Quelle est la classe sociale au pouvoir, actuellement ? La classe capitaliste. Au 18e siècle, lorsqu’il a fallu en finir avec l’Ancien Régime et ouvrir la voie au développement de la société capitaliste, les bourgeois ont arraché le pouvoir des mains de la noblesse et de l’Eglise, au nom du droit à la propriété et de la liberté de conscience. Ils n’ont pas demandé à Louis XVI d’abolir la monarchie et son régime. De même, aujourd’hui, les salariés représentent la seule classe sociale capable de mettre un terme au régime capitaliste, et ils doivent se porter au pouvoir pour instaurer la propriété collective des moyens de production et d’échanges. La classe capitaliste ne va pas s’exproprier elle-même. Les salariés eux-mêmes doivent conquérir le pouvoir et transformer la société.
« La nationalisation permettrait également de mettre un terme aux graves dérives constatées en matière de stratégie industrielle de ce groupe qui, pour répondre à des logiques de marges toujours plus fortes exigées par ses actionnaires, organise malgré son excellente santé financière et sa position dominante de numéro un mondial du ciment, des délocalisations de productions, des fermetures de sites industriels et des licenciements qui nuisent aux intérêts de notre pays », estime notre camarade Jean-Paul Lecoq. Il a tout à fait raison.
Par nationalisation, nous entendons la gestion de l’industrie par les salariés et leurs représentants. Pour qu’une nationalisation ne se fasse pas de manière bureaucratique et au profit d’une minorité, il faut que tous les salariés travaillant dans l’entreprise y participent.
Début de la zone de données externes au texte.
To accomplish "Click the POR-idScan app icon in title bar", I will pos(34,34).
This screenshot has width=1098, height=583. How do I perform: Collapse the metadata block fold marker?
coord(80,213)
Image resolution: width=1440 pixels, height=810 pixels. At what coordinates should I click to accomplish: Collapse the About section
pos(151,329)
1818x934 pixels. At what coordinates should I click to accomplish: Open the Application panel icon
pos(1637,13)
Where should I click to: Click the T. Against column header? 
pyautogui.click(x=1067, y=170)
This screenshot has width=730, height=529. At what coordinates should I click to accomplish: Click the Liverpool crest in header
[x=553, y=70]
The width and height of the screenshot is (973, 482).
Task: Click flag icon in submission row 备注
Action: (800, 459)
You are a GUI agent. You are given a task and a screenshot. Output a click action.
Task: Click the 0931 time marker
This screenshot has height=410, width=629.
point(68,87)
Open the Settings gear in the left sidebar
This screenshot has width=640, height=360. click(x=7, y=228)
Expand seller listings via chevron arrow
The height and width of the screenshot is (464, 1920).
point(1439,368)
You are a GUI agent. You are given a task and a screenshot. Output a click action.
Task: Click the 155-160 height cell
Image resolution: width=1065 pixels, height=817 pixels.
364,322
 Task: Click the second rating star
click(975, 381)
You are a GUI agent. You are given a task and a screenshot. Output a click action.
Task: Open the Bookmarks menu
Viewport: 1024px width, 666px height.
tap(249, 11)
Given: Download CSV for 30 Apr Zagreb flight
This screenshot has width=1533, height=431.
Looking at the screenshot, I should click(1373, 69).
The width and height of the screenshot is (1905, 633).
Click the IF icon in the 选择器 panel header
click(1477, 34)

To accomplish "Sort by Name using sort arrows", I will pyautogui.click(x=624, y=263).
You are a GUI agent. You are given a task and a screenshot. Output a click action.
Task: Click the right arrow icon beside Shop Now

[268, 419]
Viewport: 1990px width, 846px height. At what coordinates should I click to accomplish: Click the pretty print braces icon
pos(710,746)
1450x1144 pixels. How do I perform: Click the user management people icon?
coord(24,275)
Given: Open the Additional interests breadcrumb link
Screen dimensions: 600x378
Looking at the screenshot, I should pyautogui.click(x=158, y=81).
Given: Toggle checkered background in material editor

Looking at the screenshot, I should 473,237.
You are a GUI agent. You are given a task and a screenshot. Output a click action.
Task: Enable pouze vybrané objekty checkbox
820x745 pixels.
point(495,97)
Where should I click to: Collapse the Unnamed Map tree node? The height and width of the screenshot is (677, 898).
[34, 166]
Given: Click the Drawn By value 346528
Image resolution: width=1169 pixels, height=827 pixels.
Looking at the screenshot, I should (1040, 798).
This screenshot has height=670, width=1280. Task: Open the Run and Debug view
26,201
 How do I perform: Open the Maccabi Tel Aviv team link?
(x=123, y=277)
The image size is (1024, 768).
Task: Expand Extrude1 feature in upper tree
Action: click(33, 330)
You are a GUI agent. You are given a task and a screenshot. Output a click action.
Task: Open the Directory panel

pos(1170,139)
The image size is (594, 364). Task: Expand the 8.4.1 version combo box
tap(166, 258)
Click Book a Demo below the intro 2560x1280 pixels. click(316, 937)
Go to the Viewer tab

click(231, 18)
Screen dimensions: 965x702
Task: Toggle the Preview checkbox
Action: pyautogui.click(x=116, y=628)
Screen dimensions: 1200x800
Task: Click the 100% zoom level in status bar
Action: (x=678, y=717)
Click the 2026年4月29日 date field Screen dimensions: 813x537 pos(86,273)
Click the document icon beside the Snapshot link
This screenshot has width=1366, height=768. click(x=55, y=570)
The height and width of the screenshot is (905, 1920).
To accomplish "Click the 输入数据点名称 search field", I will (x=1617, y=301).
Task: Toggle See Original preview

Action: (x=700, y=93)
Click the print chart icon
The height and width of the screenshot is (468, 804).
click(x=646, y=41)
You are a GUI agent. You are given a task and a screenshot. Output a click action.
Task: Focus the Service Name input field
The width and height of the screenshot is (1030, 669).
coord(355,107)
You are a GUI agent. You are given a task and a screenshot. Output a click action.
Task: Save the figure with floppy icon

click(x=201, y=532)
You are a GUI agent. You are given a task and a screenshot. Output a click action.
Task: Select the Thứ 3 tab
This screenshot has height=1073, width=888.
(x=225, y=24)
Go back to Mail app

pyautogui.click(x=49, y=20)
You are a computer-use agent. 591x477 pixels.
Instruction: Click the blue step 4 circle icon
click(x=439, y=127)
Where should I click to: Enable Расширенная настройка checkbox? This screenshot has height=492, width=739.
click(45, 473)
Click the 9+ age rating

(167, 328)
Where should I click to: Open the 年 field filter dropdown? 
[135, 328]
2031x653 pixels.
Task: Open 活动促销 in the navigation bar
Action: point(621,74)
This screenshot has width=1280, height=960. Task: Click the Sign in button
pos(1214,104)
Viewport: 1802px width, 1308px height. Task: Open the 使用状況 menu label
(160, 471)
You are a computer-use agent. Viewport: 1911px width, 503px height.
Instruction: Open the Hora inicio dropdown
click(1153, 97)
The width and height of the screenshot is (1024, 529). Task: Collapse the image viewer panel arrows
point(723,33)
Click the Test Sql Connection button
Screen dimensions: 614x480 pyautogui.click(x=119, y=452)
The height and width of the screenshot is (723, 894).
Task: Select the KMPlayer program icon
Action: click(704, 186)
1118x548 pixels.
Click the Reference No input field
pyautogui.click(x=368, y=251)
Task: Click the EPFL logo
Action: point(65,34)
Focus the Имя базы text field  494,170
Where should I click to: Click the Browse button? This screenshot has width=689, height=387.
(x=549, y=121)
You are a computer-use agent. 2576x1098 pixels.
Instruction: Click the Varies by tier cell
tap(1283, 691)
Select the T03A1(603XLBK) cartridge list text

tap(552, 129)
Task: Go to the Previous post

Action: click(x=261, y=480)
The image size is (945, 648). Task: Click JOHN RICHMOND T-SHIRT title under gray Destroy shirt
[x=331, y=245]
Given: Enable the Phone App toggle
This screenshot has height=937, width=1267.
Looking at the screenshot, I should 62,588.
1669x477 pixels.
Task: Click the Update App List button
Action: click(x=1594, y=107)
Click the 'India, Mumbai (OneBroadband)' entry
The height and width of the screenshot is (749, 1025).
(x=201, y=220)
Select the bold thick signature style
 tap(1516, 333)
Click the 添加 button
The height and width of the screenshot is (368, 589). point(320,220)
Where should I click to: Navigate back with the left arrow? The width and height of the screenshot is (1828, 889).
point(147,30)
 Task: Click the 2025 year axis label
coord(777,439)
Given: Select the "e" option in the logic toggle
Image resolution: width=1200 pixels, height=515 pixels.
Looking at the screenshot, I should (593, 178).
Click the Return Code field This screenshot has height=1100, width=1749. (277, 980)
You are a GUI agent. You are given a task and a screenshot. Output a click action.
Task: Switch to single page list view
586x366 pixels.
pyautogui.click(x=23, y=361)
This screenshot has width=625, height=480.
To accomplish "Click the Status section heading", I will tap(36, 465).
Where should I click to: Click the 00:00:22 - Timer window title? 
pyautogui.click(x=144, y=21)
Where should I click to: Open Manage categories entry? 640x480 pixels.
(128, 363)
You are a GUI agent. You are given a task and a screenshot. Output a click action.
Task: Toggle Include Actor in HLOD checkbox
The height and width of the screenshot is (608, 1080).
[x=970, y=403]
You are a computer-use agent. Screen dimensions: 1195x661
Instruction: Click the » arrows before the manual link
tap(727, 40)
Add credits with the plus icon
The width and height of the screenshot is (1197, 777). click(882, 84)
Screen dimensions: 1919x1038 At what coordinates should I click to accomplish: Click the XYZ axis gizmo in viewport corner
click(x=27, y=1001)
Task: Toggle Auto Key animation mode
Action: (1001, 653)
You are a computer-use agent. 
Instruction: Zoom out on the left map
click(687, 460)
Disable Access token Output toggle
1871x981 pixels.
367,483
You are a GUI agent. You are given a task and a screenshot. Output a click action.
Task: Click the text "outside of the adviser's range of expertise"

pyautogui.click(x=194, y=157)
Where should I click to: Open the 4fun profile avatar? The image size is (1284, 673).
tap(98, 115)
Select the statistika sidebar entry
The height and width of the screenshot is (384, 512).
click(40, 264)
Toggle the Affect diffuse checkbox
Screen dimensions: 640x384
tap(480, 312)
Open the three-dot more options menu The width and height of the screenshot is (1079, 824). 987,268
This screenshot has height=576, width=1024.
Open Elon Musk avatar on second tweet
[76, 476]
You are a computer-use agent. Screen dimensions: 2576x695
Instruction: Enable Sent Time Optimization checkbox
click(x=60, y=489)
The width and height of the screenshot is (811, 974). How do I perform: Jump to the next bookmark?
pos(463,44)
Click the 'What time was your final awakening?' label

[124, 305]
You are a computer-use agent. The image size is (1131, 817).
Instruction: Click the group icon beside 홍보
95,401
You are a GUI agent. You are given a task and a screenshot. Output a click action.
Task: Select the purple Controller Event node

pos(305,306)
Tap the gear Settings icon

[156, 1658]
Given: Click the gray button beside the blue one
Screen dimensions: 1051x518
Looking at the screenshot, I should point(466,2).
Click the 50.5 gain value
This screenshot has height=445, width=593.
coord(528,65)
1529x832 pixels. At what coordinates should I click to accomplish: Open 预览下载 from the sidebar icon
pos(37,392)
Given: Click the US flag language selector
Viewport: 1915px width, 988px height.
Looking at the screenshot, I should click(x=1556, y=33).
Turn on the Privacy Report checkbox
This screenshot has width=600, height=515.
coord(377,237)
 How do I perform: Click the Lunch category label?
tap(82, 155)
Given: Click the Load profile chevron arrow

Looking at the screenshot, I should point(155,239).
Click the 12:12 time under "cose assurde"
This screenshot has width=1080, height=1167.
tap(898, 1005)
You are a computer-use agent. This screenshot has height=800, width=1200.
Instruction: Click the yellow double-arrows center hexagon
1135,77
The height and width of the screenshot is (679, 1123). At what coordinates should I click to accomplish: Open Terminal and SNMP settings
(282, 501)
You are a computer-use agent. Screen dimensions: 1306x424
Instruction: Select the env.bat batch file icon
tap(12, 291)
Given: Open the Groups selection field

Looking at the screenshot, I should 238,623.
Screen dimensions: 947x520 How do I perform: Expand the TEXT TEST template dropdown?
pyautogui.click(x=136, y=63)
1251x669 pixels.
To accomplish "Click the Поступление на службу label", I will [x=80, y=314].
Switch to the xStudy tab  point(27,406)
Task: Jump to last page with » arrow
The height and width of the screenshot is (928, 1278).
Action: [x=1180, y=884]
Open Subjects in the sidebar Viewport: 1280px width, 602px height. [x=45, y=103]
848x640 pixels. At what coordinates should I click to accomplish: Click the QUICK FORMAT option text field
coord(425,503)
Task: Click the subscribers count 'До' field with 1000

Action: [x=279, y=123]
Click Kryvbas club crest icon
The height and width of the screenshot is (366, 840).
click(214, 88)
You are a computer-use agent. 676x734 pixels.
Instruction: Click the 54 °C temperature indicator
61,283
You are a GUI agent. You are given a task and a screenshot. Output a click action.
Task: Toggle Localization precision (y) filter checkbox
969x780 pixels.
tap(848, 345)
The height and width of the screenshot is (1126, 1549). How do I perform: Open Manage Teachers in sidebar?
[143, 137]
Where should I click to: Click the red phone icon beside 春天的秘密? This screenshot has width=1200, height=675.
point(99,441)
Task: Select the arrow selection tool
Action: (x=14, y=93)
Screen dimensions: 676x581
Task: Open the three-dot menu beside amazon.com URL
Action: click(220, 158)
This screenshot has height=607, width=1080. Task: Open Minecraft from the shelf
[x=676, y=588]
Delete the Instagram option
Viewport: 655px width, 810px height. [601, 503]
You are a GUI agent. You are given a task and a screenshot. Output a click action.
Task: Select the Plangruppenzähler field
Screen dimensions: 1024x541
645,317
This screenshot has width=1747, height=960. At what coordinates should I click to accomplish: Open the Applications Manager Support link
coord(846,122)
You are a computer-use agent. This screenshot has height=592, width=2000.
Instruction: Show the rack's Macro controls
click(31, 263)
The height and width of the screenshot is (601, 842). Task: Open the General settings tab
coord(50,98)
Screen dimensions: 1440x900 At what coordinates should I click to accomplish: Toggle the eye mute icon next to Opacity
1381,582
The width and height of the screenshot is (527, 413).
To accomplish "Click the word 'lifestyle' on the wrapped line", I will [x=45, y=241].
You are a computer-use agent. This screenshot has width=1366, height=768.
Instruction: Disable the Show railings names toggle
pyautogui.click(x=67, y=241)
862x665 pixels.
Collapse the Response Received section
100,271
Nous savons que les syndicats ne représentent qu’une minorité des salariés mais nous avons l’expérience de grèves victorieuses lorsque les syndicats ont su mobiliser la majorité des salariés de l’entreprise. De la même manière que pour les grèves, les syndicats, la CGT et SUD sans doute en tête, doivent inciter les salariés à prendre le contrôle de l’entreprise nationalisée, par l’élection de délégués constitués en comité de gestion de l’entreprise. Chaque salarié pourrait s’exprimer librement et en toute franchise, sans la pression de l’employeur. Les nouveaux droits des salariés leur permettraient de décider de l’avenir de leur entreprise.
Nous connaissons l’hypocrisie de la classe capitaliste qui prétend « créer de l’emploi » et œuvrer pour le bien du pays. Opposons-lui la franchise des travailleurs. Demandons aux militants du Parti Communiste et aux syndicalistes de mener la campagne pour convaincre les salariés de la nécessité de prendre le pouvoir dans notre pays, en passant par la nationalisation des grandes entreprises sous le contrôle des travailleurs, pour construire une vie meilleure pour tous.